コヒーレント呼吸は、呼吸を1分間に5回を少し上回る程度まで遅くし、吸う息と吐く息を同じ長さにして、間を置きません。目的はリラックスそのものより、呼吸と心拍がそろって上がり下がりする安定した生理的リズムにあります。この言葉はスティーブン・エリオットが広め、その後、呼吸プログラムで教えている精神科医のリチャード・ブラウンとパトリシア・ガーバーグによって知られるようになりました。
コヒーレント呼吸は、長くゆったりした練習に最も向いています。朝の習慣、夜のクールダウン、瞑想と組み合わせた決まった時間などです。落ち着くまでに数分かかるため、緊急時の道具より毎日の習慣として力を発揮します。すばやくリセットしたいなら、生理的ため息のほうが早いでしょう。いちばん自然なペースを探して、HRV 5、コヒーレント、HRV 6を行き来する人もいます。

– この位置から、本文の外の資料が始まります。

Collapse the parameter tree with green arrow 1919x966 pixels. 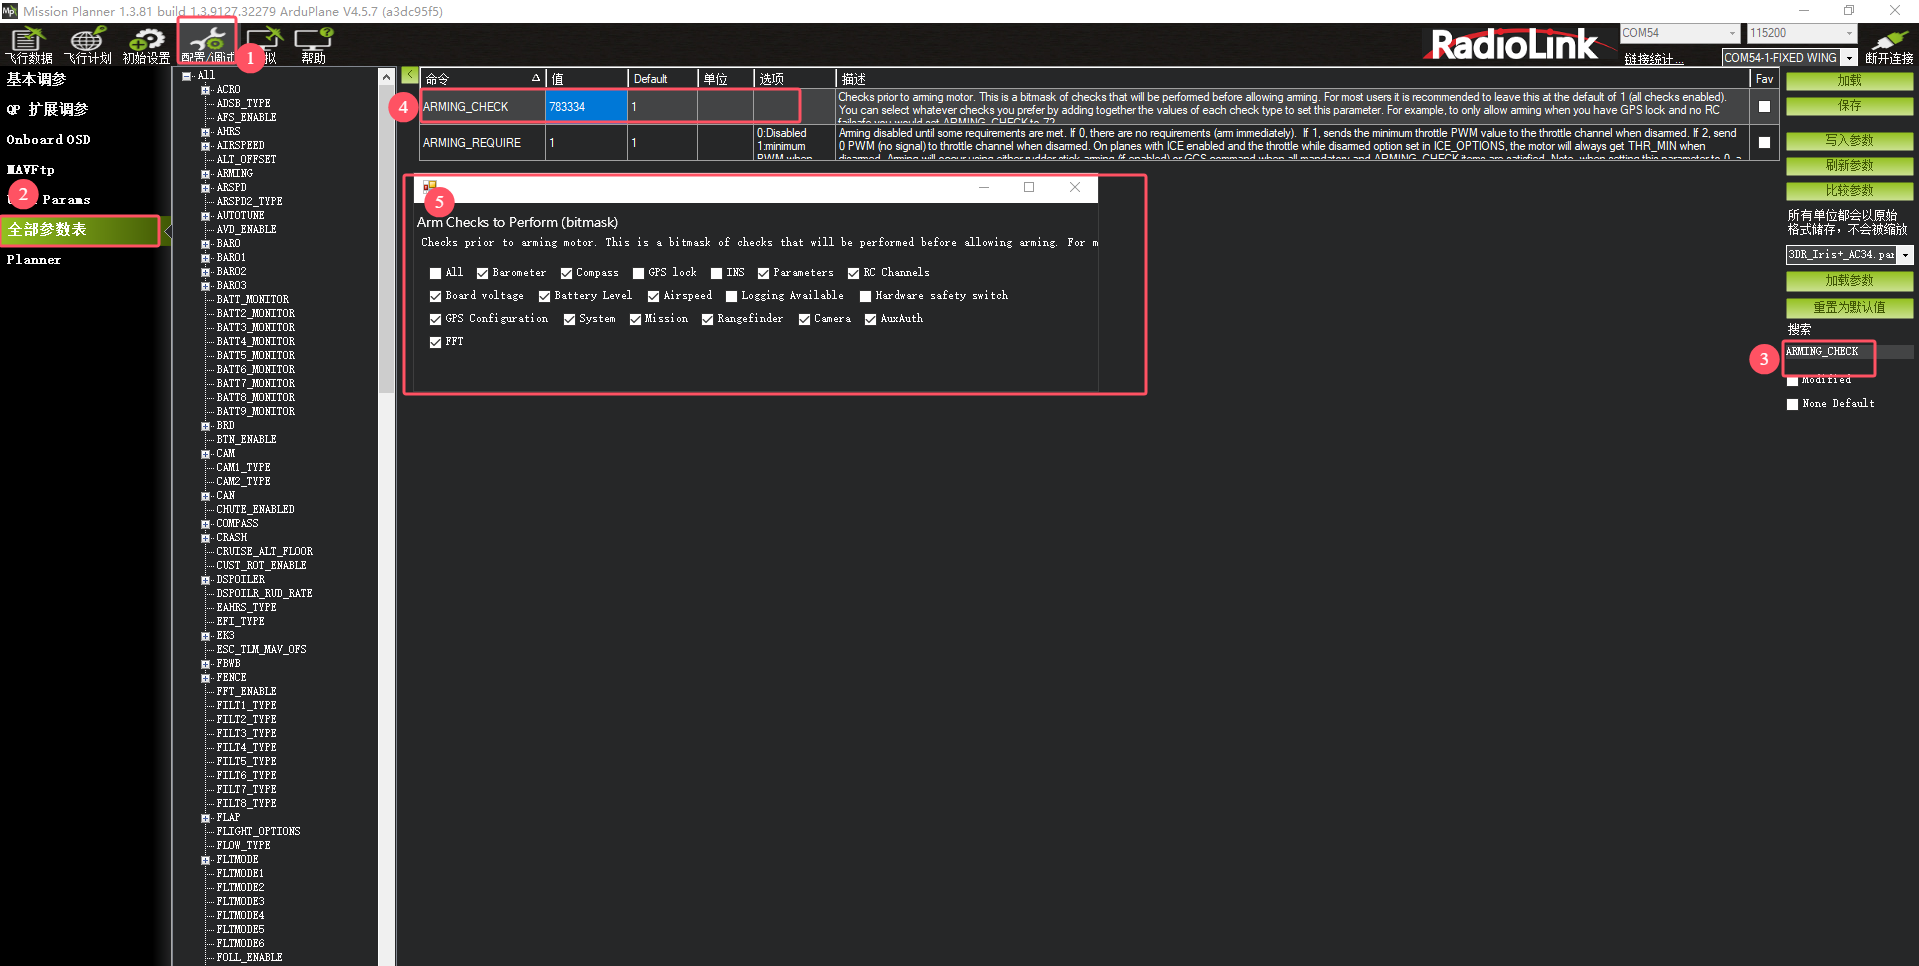(x=410, y=75)
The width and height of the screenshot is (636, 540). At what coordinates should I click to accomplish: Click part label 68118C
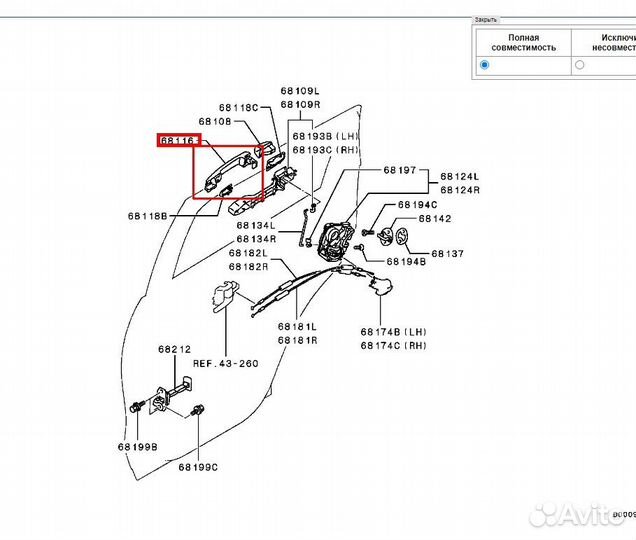point(239,107)
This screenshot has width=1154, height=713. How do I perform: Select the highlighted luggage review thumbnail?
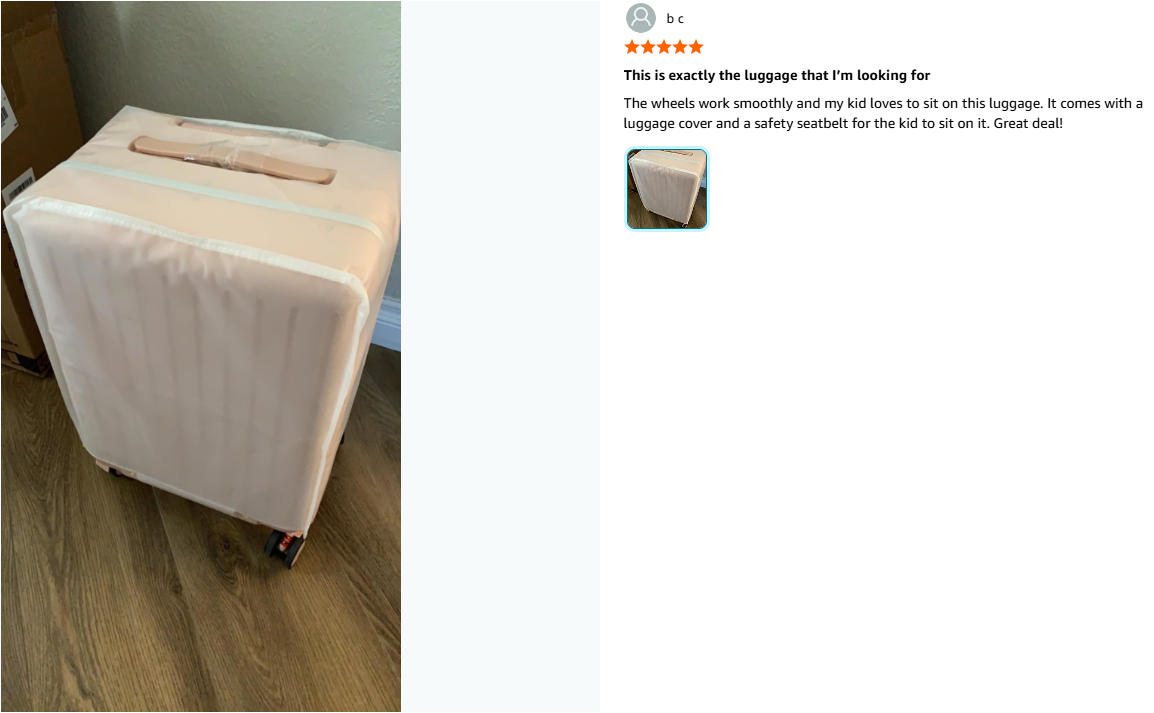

このパターンは心拍変動バイオフィードバックの研究に基づいています。ポール・レーラーらの研究では、人にはそれぞれ心拍のゆらぎが最大になる共鳴呼吸数があり、通常はおよそ1分間に4.5〜6.5回の範囲にあることが示されました。コヒーレント呼吸は、その範囲内の一定のペースを用います。定期的な練習は心拍変動の上昇や主観的なストレスの低下と関連づけられていますが、小規模な研究も多く、医療の代わりにはなりません。
座るか横になって行ってください。水中や運転中は絶対に行わないでください。めまいがしたら中止してください。
長いセッションで呼吸しすぎると、頭がふらつくことがあります。深くではなくやわらかく呼吸し、めまいや気分の悪さを感じたら中止してください。